▶ _TEXTO EXTRAÍDO_:
-=-=-

Uma falsa sensação de segurança
Graça Freitas
A autoridade sanitária parece existir em Portugal para carimbar decisões políticas. O que perverte a sua lógica. Matérias do domínio científico deviam ser deixadas ao critério dos especialistas, não desses técnicos de ideias gerais que são os políticos.
O que tem sucedido entre nós justifica as mais sérias reservas. Basta verificar o que aconteceu no processo de vacinação dos adolescentes entre os 12 e os 15 anos: bastaram onze dias para a Direcção-Geral de Saúde mudar radicalmente de posição. Foi a reboque das declarações do Presidente da República, do desejo indisfarçável do primeiro-ministro e até dos palpites de comentadores televisivos que no domingo antecipavam o que a directora-geral viria a tornar público na terça-feira.
Maria da Graça Gregório de Freitas, 63 anos, lidera desde 2018 a autoridade de saúde nacional, organismo que vem preenchendo manchetes desde que foi declarada a pandemia. Nem sempre por bons motivos. Nos primeiros meses, tornou-se notícia pelas contradições exibidas. Várias das quais em discurso directo. A 15 de Janeiro do ano passado, assegurava que havia «fraquíssima possibilidade» de transmissão do novo coronavírus de pessoa para pessoa. A 28 de Fevereiro, quando já todos os alarmes soavam, voltou a pronunciar palavras incongruentes, como se estivesse a ver o filme errado: «Não nos devemos beijar todo o dia e a toda a hora.» A 22 de Março, chegou ao ponto de emitir reservas em relação ao uso de máscaras, por transmitirem «falsa sensação de segurança».

-=-=-

▶ _INSTRUÇÕES DAS TAREFAS_:
A. Reescreva o trecho do texto sobre Graça Freitas que começa em "Uma falsa sensação" e termina em "público na terça-feira.", renomeando "Direcção-Geral de Saúde" para "DGS".
B. Segundo o texto sobre Graça Freitas, desde que ano ela lidera a autoridade de saúde nacional?
Para responder, use apenas o texto sobre Graça Freitas.

-=-=-

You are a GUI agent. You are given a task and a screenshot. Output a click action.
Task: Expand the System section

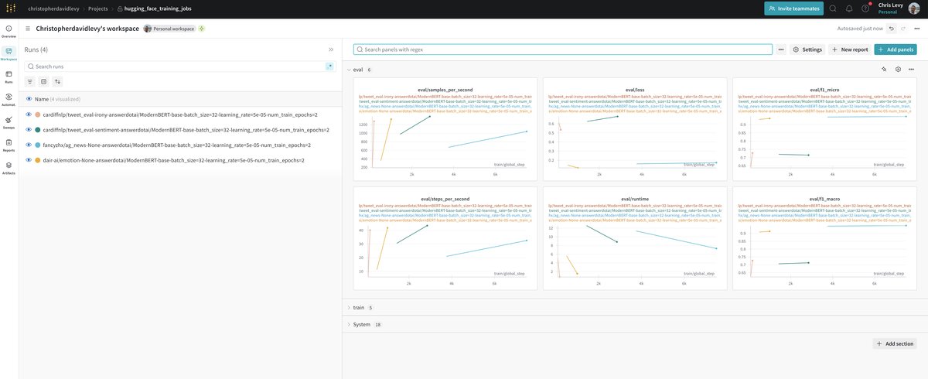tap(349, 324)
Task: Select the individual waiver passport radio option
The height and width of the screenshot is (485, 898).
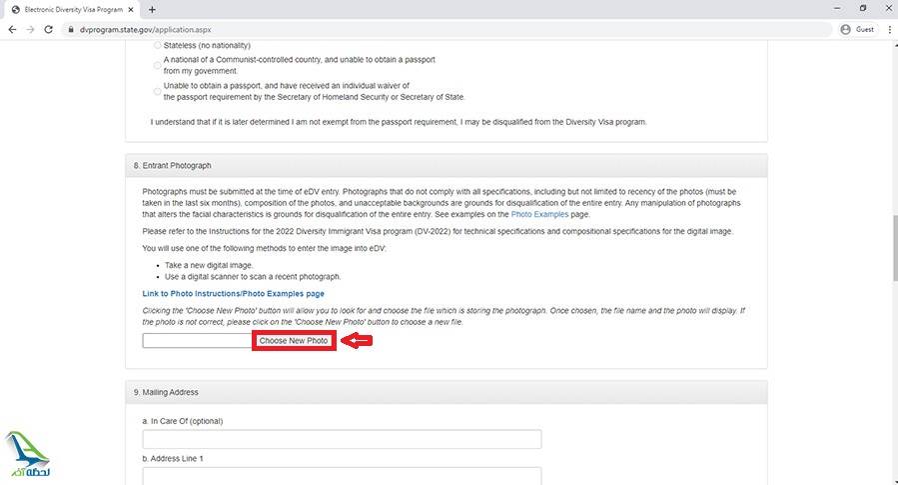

-=-=-

▶ _RESPOSTAS ABAIXO_:
A.
Uma falsa sensação de segurança
Graça Freitas
A autoridade sanitária parece existir em Portugal para carimbar decisões políticas. O que perverte a sua lógica. Matérias do domínio científico deviam ser deixadas ao critério dos especialistas, não desses técnicos de ideias gerais que são os políticos.
O que tem sucedido entre nós justifica as mais sérias reservas. Basta verificar o que aconteceu no processo de vacinação dos adolescentes entre os 12 e os 15 anos: bastaram onze dias para a DGS mudar radicalmente de posição. Foi a reboque das declarações do Presidente da República, do desejo indisfarçável do primeiro-ministro e até dos palpites de comentadores televisivos que no domingo antecipavam o que a directora-geral viria a tornar público na terça-feira.

B. Ela lidera a autoridade de saúde nacional desde 2018.